Thanks for the comments on the quotes, fixed that.

As for the popup, sorry you feel that way.  I, like many developers, spend hours/days/weeks/sometimes months developing stuff like this for free for everyone to use.  I build traffic to my site through social avenues like Facebook, Twitter, and Youtube. I figure a popup that occurs once for each visitor and usually never again isn't too much to ask.
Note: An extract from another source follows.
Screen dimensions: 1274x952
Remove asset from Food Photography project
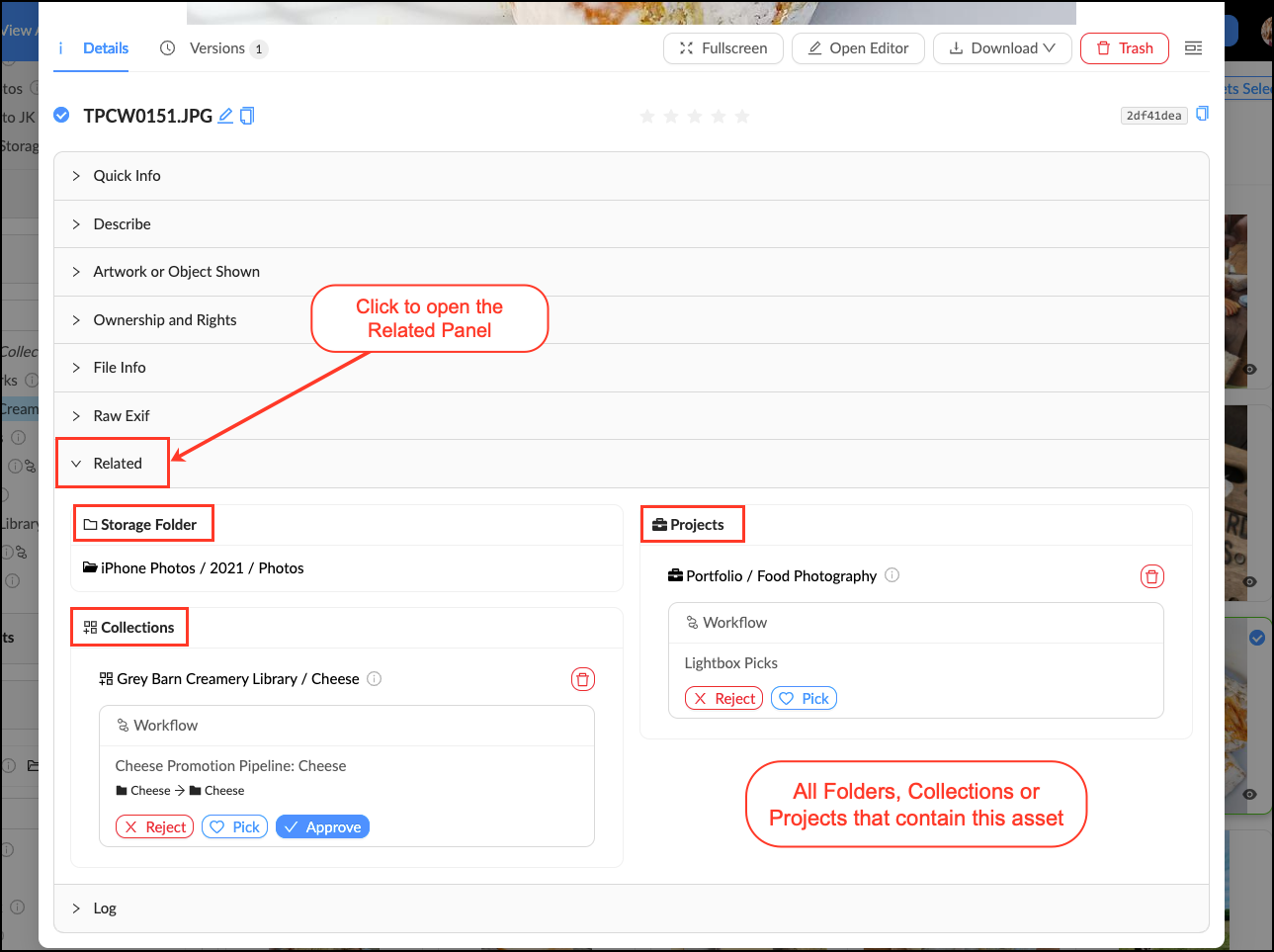[x=1152, y=576]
If my humor with the button, or the act of the popup discourages some people from using something that costs absolutely nothing, then I'm sorry to hear that, but I won't be changing it.

Thanks,
Ben


----------



## shalym (Sep 1, 2010)

I was a little put off by the pop up too--it's not that I begrudge developers...I have been involved in the development of some shareware applications, and I use much more than that--and if I use it, I do pay for the software, or donate, or whatever the author feels is the best way to be compensated.  That being said, the pop up appears before I even have a chance to look at what the software is or does.  Sorry, but I am not going to contribute or advocate for something until I've used it and decided that it's worth it to do so.  

Shari


----------



## David Derrico (Nov 18, 2009)

shalym said:


> I was a little put off by the pop up too--it's not that I begrudge developers...I have been involved in the development of some shareware applications, and I use much more than that--and if I use it, I do pay for the software, or donate, or whatever the author feels is the best way to be compensated. That being said, the pop up appears before I even have a chance to look at what the software is or does. Sorry, but I am not going to contribute or advocate for something until I've used it and decided that it's worth it to do so.
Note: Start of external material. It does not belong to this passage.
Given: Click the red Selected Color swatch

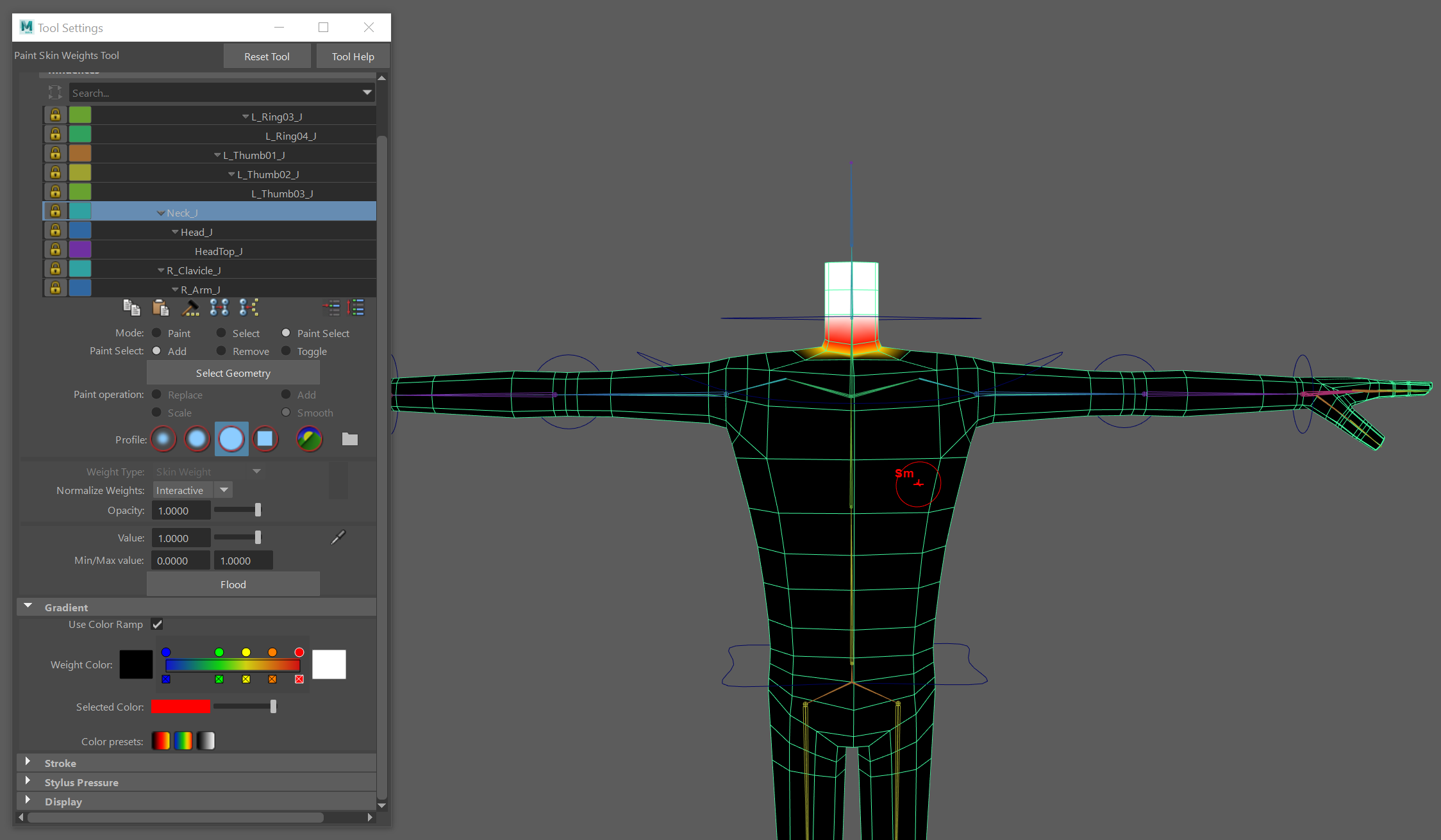Looking at the screenshot, I should [x=180, y=707].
That's exactly the point. Certainly, when you offer something for free, asking people to help spread the word is perfectly reasonable. But people need to be able to see what they're recommending before they can do it. It's not that a pop-up or request to spread the word is inappropriate -- it's just the cart before the horse, IMO.

I'm not saying this to argue with you or anything, I think you have a great idea and I'd like to support it and see others do the same. But I can't recommend a website/product/program before I've even seen it!


----------



## Fmstrat (Sep 14, 2010)

Everyone, the pop-up is for the blog, not the software.  The post linked happens to be part of the blog software.  Let's please stop discussing this, and keep the thread open for those who are willing to try it out.  Thanks.


----------



## Jeff (Oct 28, 2008)

You certainly have a way of endearing yourself. Good luck.


----------



## Ann in Arlington (Oct 27, 2008)

Well, in fact, the thread is open for any discussion about the original post, or the software, or the problems people might be having accessing it.  All are valid points of discussion of the topic, it seems to me.  Folks are just giving honest feedback on your marketing method.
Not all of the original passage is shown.